[Exercise material]
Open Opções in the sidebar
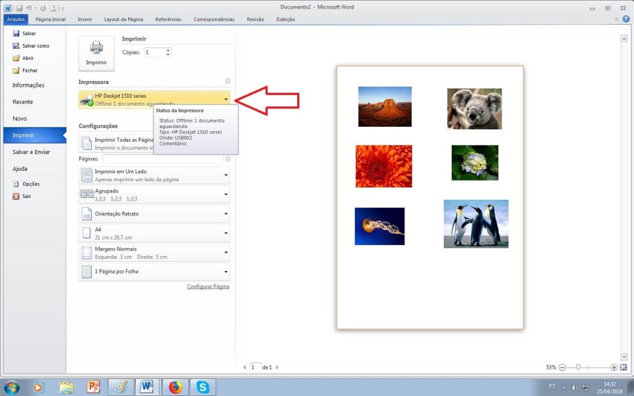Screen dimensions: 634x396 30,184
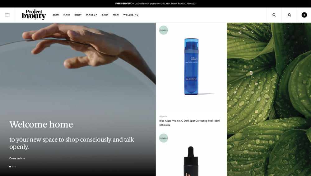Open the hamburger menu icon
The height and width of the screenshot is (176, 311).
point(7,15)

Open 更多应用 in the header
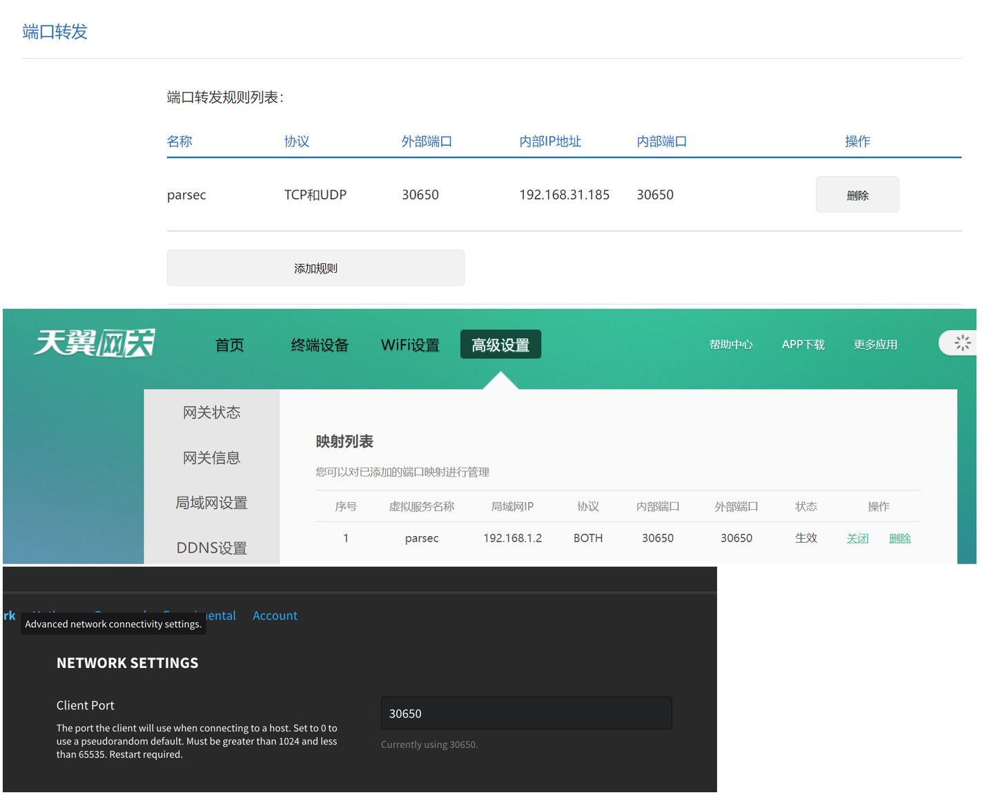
[/Exercise material]
▶ **Directions for this task**:
Copy each entry exactly as written. Pictures do not belong in the copy.

▶ **Task solution**:
Open Opções in the sidebar
Screen dimensions: 634x396 30,184
Open the hamburger menu icon
The height and width of the screenshot is (176, 311).
point(7,15)

Open 更多应用 in the header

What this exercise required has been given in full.